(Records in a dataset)
■ ■ ■

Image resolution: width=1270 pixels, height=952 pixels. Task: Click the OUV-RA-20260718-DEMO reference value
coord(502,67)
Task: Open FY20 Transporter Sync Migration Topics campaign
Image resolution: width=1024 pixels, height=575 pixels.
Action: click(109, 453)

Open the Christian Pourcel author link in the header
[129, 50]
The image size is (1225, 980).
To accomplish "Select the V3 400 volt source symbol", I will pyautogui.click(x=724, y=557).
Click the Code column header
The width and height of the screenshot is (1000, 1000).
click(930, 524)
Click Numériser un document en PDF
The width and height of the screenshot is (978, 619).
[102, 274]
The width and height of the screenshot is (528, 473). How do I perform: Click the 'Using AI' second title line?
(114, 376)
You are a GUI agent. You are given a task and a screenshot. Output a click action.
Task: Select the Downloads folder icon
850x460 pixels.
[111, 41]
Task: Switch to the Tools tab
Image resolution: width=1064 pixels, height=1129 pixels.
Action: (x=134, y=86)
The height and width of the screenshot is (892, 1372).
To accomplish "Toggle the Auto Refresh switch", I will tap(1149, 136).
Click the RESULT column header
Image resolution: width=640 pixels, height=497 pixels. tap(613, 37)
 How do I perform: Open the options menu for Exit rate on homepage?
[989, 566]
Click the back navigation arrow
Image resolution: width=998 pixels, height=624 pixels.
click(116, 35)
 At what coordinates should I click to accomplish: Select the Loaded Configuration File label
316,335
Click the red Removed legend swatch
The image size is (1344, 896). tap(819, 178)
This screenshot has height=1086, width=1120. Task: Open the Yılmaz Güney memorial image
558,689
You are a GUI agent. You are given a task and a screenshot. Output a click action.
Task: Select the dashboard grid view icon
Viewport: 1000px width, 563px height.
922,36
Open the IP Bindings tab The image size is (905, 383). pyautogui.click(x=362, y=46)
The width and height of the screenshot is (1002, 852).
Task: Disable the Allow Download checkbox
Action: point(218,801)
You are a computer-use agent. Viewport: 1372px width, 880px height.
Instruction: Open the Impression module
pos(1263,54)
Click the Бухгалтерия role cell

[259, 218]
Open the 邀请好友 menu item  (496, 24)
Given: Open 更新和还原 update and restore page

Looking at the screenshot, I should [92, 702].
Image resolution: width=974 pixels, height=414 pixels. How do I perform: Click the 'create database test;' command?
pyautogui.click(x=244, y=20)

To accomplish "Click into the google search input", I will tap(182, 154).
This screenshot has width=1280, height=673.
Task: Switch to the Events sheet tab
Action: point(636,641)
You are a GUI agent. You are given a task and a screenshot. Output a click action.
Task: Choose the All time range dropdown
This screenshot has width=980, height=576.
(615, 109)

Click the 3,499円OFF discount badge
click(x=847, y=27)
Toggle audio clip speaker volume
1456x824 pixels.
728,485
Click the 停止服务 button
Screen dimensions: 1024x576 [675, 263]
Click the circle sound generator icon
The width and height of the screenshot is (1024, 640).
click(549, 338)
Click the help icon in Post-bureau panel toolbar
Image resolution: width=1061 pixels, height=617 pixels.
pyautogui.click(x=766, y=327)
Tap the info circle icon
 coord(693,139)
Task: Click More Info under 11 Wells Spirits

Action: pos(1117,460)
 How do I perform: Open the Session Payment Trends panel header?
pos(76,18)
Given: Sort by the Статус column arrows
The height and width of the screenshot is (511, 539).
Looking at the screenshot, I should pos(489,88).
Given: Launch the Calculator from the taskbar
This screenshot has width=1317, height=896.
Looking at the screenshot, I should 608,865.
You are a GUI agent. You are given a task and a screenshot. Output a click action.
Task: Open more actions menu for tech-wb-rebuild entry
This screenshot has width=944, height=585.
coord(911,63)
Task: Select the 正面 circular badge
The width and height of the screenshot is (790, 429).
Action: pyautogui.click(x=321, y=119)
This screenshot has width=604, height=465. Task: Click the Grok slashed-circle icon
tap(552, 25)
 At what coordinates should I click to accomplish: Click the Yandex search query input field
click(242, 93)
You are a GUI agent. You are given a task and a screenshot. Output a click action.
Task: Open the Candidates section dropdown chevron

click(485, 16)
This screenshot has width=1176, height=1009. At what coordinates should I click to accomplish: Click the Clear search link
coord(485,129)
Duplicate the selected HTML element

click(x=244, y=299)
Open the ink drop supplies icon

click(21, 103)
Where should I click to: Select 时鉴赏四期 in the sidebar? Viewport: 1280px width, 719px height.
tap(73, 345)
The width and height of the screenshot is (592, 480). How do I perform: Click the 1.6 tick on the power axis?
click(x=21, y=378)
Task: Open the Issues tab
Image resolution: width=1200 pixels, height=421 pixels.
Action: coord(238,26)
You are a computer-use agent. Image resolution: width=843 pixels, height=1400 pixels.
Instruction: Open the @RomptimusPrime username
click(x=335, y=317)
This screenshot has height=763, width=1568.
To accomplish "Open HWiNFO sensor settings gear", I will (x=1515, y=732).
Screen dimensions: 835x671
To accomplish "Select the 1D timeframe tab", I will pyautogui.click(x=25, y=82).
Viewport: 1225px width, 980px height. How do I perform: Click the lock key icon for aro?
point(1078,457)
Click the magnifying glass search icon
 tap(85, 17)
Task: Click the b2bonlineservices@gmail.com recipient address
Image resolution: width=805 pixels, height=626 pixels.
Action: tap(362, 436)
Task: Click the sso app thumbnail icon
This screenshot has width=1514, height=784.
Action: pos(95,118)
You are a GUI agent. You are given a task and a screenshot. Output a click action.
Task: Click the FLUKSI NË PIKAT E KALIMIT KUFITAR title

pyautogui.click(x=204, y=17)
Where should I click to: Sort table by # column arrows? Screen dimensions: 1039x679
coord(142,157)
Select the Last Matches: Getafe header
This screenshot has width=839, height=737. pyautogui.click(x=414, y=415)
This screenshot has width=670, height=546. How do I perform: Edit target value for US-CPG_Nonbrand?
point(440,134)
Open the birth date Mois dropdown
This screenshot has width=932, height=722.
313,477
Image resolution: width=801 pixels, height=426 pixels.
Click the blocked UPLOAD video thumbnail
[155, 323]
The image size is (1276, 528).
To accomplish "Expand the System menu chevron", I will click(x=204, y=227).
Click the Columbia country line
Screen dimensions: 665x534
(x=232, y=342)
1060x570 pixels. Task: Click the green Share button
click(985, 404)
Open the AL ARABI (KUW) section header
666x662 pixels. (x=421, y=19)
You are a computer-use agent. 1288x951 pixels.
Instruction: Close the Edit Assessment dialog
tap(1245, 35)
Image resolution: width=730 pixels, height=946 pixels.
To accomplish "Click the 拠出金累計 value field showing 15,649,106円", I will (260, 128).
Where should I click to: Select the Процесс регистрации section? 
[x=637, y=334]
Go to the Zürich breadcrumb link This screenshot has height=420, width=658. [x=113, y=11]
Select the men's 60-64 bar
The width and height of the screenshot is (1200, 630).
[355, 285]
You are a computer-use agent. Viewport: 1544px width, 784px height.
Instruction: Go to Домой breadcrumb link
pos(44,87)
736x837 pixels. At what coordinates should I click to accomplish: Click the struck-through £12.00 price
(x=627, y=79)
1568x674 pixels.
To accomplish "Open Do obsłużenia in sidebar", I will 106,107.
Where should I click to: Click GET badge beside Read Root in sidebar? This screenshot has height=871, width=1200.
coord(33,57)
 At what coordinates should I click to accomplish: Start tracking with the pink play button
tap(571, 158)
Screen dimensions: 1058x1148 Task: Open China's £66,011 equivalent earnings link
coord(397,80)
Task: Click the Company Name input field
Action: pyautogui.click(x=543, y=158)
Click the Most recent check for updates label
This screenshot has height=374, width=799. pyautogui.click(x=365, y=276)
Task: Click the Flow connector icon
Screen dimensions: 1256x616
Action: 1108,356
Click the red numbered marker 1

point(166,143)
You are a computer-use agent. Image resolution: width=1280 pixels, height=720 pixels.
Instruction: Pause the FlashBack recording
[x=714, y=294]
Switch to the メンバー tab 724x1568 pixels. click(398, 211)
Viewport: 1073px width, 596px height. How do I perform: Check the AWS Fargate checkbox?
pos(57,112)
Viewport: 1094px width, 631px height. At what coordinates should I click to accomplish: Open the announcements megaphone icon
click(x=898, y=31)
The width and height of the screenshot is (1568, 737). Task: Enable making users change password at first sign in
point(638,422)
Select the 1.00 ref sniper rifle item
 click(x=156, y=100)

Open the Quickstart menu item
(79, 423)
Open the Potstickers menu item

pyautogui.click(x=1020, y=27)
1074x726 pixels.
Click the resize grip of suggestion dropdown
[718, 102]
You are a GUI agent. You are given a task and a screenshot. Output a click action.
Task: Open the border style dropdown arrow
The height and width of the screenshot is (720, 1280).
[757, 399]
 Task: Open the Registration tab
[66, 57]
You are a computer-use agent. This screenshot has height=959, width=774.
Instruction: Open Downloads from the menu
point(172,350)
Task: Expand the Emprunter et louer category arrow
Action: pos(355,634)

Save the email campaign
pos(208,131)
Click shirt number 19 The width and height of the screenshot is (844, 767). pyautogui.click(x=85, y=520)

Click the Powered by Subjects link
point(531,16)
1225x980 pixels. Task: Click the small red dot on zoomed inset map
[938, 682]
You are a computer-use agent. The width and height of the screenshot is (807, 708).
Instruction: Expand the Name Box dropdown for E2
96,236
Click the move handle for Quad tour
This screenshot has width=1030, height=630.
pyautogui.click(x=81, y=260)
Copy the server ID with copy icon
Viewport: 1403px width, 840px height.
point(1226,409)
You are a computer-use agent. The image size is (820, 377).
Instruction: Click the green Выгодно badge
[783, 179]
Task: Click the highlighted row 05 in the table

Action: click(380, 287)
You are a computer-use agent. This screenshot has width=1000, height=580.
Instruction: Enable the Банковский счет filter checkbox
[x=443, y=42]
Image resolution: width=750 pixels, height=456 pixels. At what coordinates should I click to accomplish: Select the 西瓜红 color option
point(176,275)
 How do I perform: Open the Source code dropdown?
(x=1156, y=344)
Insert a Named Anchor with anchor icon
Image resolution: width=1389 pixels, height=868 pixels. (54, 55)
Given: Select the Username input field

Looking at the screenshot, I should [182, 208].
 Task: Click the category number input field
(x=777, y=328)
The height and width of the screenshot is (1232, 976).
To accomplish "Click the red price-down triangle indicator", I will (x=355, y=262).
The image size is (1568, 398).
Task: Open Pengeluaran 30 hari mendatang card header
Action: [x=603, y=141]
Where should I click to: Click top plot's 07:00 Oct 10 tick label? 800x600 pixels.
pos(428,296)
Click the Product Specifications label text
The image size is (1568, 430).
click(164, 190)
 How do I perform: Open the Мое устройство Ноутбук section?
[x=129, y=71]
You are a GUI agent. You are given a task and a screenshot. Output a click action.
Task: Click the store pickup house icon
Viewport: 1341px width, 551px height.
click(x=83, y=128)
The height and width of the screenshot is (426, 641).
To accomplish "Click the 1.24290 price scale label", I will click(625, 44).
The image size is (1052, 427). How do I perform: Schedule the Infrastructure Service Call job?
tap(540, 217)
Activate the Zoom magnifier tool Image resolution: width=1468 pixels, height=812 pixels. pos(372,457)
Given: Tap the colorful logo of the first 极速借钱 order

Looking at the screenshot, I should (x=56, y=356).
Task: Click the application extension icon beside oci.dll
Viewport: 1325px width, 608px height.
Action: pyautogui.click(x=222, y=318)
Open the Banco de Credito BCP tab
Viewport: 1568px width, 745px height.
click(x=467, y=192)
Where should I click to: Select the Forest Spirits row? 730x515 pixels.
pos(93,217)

■ ■ ■

Please give the lines of the listing from the line with "Open the IP" up to and including the line with "Looking at the screenshot, I should 608,865." as a numbered list, skipping any blank lines.

1. Open the IP Bindings tab The image size is (905, 383). pyautogui.click(x=362, y=46)
2. The width and height of the screenshot is (1002, 852).
3. Task: Disable the Allow Download checkbox
4. Action: point(218,801)
5. You are a computer-use agent. Viewport: 1372px width, 880px height.
6. Instruction: Open the Impression module
7. pos(1263,54)
8. Click the Бухгалтерия role cell
9. [259, 218]
10. Open the 邀请好友 menu item  (496, 24)
11. Given: Open 更新和还原 update and restore page
12. Looking at the screenshot, I should [92, 702].
13. Image resolution: width=974 pixels, height=414 pixels. How do I perform: Click the 'create database test;' command?
14. pyautogui.click(x=244, y=20)
15. To accomplish "Click into the google search input", I will tap(182, 154).
16. This screenshot has width=1280, height=673.
17. Task: Switch to the Events sheet tab
18. Action: point(636,641)
19. You are a GUI agent. You are given a task and a screenshot. Output a click action.
20. Task: Choose the All time range dropdown
21. This screenshot has width=980, height=576.
22. (615, 109)
23. Click the 3,499円OFF discount badge
24. click(x=847, y=27)
25. Toggle audio clip speaker volume
26. 1456x824 pixels.
27. 728,485
28. Click the 停止服务 button
29. Screen dimensions: 1024x576 [675, 263]
30. Click the circle sound generator icon
31. The width and height of the screenshot is (1024, 640).
32. click(549, 338)
33. Click the help icon in Post-bureau panel toolbar
34. Image resolution: width=1061 pixels, height=617 pixels.
35. pyautogui.click(x=766, y=327)
36. Tap the info circle icon
37.  coord(693,139)
38. Task: Click More Info under 11 Wells Spirits
39. Action: pos(1117,460)
40.  How do I perform: Open the Session Payment Trends panel header?
41. pos(76,18)
42. Given: Sort by the Статус column arrows
43. The height and width of the screenshot is (511, 539).
44. Looking at the screenshot, I should pos(489,88).
45. Given: Launch the Calculator from the taskbar
46. This screenshot has width=1317, height=896.
47. Looking at the screenshot, I should 608,865.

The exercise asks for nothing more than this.